Even tourism has suffered the after effects. According to Banca d’Italia, in 2015, Russian tourism in Italy fell by more than a quarter, in comparison with the previous year (and has been falling since 2013).
The Scenario in Italy
In 2013, Italy was the second largest exporter to Russia among countries in the EU (behind Germany) with €10.8 billion in sales towards Moscow, and €30 billion in interchange (the sum of both imports and exports), which grew at a rate of 9.4% over the previous year.
Overall, 400 Italian companies have offices in Russia, almost half of them located in Moscow and the surrounding areas. However, 2016 ended with €6.5 billion in exports to Russia (-8.3%, compared to 2015). This continued the negative trend that saw 2014 end at -11.8%, and 2015 at -25.4%.
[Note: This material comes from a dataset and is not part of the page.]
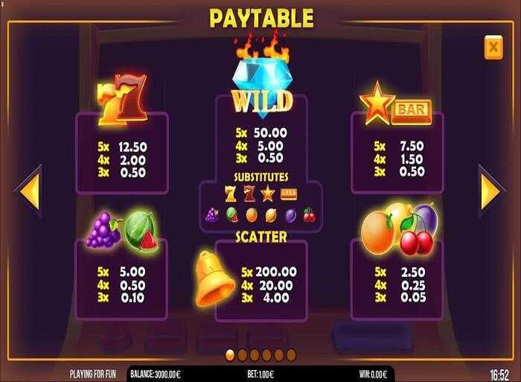
Task: Click the Playing For Fun label
Action: click(93, 375)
ISTAT’s report on non-EU sales for December (which was published a week ago) offers a little consolation: over the course of the month, sales in Russia bounced back by 9%. This was not enough to compensate for the rest of the year, but it could signify that Italy is finally overcoming the crisis (in 2017, the GDP is expected to rise by 0.7%, the first increase after two dark years).
Italy wasn’t the only country stuck with this hefty sanctions bill. According to the Vienna Institute for International Economic Studies , over the last few years the entire EU lost around €44 billion in exports and 900,000 jobs.
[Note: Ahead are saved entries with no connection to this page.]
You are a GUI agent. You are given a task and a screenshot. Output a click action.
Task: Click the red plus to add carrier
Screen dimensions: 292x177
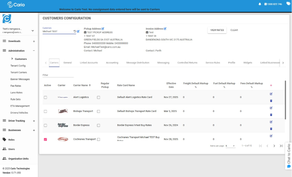271,85
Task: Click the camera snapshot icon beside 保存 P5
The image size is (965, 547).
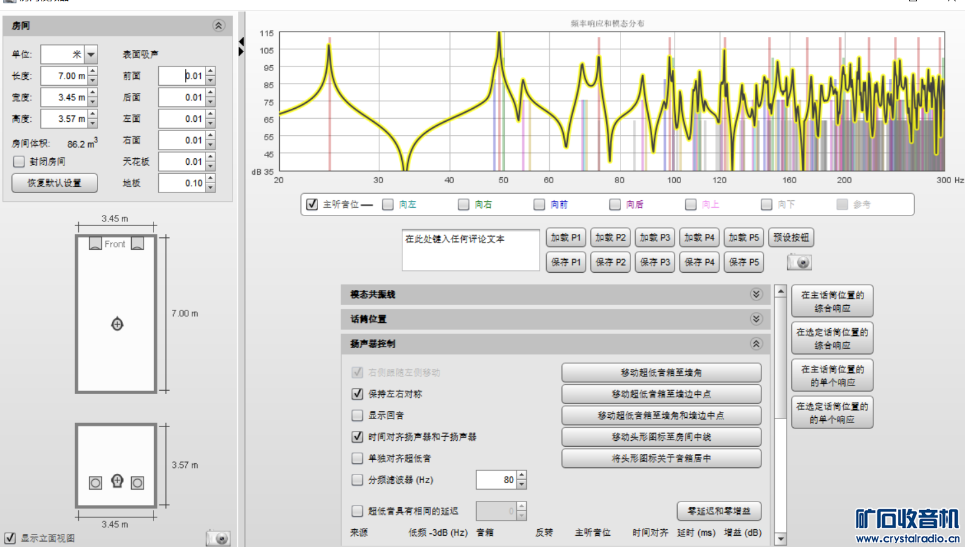Action: pyautogui.click(x=799, y=262)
A maelstrom of import duties, oil, and the ruble
The trade war began with food, but it created a domino effect in investments and purchasing power among the Russian middle and upper classes, seriously halting the flow of investments.
In fact, the Russian embargo (in retaliation for the EU and US’s sanctions regarding the situation in Ukraine) consisted of an entire list of banned imports: all fruits, vegetables, cheeses, meats, and fish coming from the EU, USA, Canada, Norway, and Australia. The ruble fell drastically in 2014, almost in tandem with petroleum prices. For an economy based entirely on barrel prices, they immediately felt the loss of revenue from exports of crude oil and natural gas (the latter’s prices are calculated according to oil prices).
And since Russia offers very little else to the foreign markets, the sanctions only hastened this decline. These sanctions, however, have sparked many other effects.
Effects and market shares
First and foremost, the European market has suffered depressive and deflationary effects. The surplus of fruits, vegetables, meats, and cheeses—without the Russian market as an immense outlet—has caused a collapse in prices for many European products.
But food isn’t the only sector affected. In the shoe-producing area of Marche, which catered almost exclusively to the Russian market, many firms have either closed or are suffering greatly—they have been replaced by other manufacturers in places like Turkey. Textiles, machinery, and furniture products have met the same fate. Their leading competitors are based in Argentina, Armenia, Azerbaijan, Belarus, China, Egypt, Israel, Morocco, South Africa, and Turkey.
“The sanctions have forced the Russians to wake up and devote themselves to technology,” states Confindustria Russia President Ernesto Ferlenghi, “In the meantime, business strategies have changed. Italian exports to Russia have shrunk by more than 40% over the last three years. However, other countries’ salespeople have been able to adapt to these changes—like the French who, in 2016, increased the amount of their investments. Or the Chinese, who have successfully replaced European businesspeople. Thus, we need a new outlook on Russia. And we have to find it quickly.”